For my master’s project at Columbia University, I wrote a story about Jamaican-Americans and their place in hip-hop. This was a photojournalism and print hybrid master’s project with a 29-picture photo essay about Cory Flook – a Jamaican-American trying to make it in hip-hop. Check out the photos and the story below. I’ve included an excerpt of the story so if you’d like to read more, please contact me.
Them want come wreck ya: Jamaicans and their place in hip-hop
By Nilo Tabrizy (Copyright 2012)
With the sun setting outside his window, hip-hop artist Cory Flook records music from his 10th-floor in Mount Vernon, a gritty section of Westchester County that sits just above the Bronx. Demo CDs are scattered on his windowsill and a broken Sony Discman covered in dust lies on the ground. Amid the disarray, Flook exudes a certain style and put-togetherness. His hair is bound into short, tight dreadlocks and he dons a green earth-tone long-sleeve shirt. That’s his Jamaican self, he says. Dark baggy jeans and a low-slung baseball cap form bookends to his outfit – the reality of the American culture in which he lives and performs.
To succeed, Flook is discovering his music must successfully, evenly, delicately straddle the same cultural divide.

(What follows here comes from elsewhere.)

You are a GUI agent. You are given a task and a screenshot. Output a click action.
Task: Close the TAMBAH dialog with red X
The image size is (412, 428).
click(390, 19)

Born in the United States, Cory Flook is half-Jamaican. His mother is from St. Catherine’s, Jamaica and his father is from St. Thomas, in the U.S. Virgin Islands. Flook started performing when his mother put him in a talent show at 12 years old. There, he met producers who gave him his first experience in a recording studio. His musical roots come from his father, who was also a rapper. Until he was 17 years old, Flook was signed to Tycal Entertainment, a label so small that its web presence amounts to a MySpace page, that hasn’t been updated in two years. When Flook realized his deal with Tycal made money for his handlers and little for him, he started to produce his own music at 18.
Making it in the music industry is hard enough. Flook says to perform in Manhattan in before record labels, artists are often charged up to $150. But making it in hip-hop as a Jamaican – as a cultural outsider – is proving even more difficult for Cory Flook. When he performed at a free open mic at Karma Lounge in the East Village, no one showed up. In a small basement area, below the main club, on a makeshift stage with a wavering spotlight, struggling artists like Flook rapped their songs nonetheless.

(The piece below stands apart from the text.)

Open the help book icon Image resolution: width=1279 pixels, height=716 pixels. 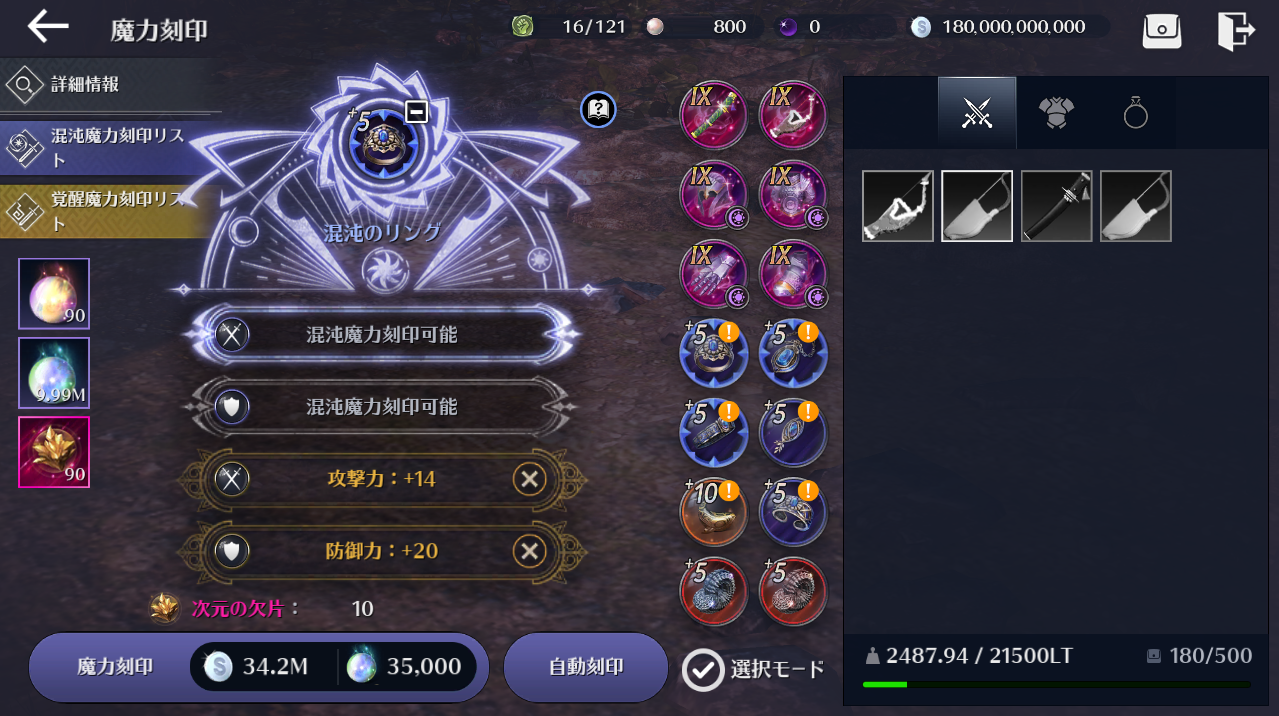(598, 108)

“No label wanted to sign Jay-Z,” Flook says by way of explanation, as much as a reminder to himself. “All the greats pop because they had to make it pop. Ain’t nobody believe in them, they had to believe in themselves.”

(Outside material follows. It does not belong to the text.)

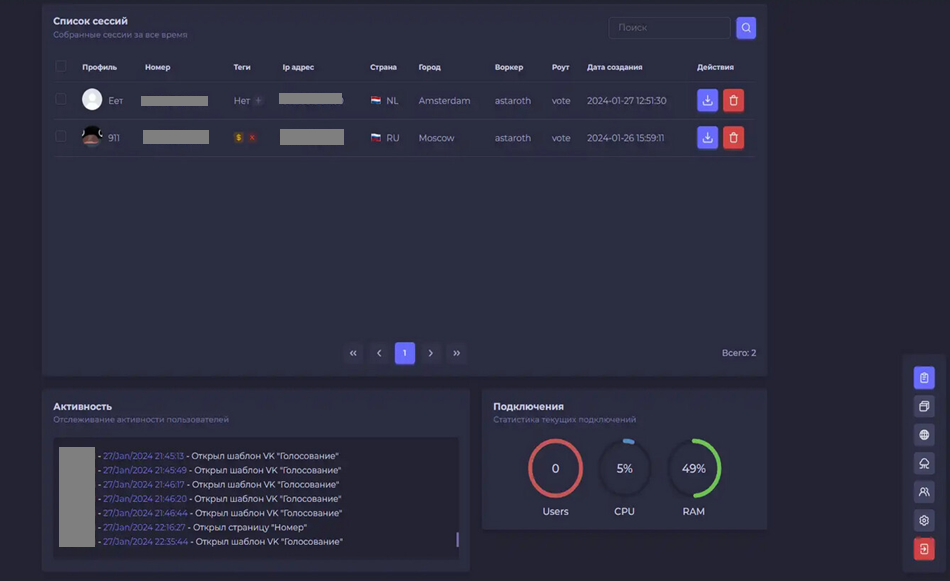
Task: Click the red logout icon in sidebar
Action: pyautogui.click(x=924, y=549)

Jamaican immigrants certainly stood out in New York. There was a mass migration of Jamaicans to the United States after national immigration quotas were lifted under the Immigration and Nationality Act of 1965. Today, New York State has the largest number of Jamaican Americans in the United States.
Jamaican immigrants are widely credited with bringing the roots of hip-hop to the Bronx in the 1970s. Clive Campbell, deejaying under the moniker DJ Kool Herc, immigrated to the West Bronx from Jamaica in 1967. Kool Herc grew up with the large sound systems of neighborhood parties in the garrisons of Jamaica, called dancehalls and DJs improvising speech in between songs, called toasting. Toasting lay the foundation for rap – it involves improvising spoken, rather than sung, lyrics over a beat. Kool Herc was famous for throwing his own version of Jamaican dancehalls at his parents’ apartment building at 1520 Sedgwick Avenue in Morris Heights, Bronx. These were the first parties where hip-hop was played. Kool Herc would play popular funk records of artists like James Brown, and reggae music, then he would isolate the instrumental breaks and toast over these breaks.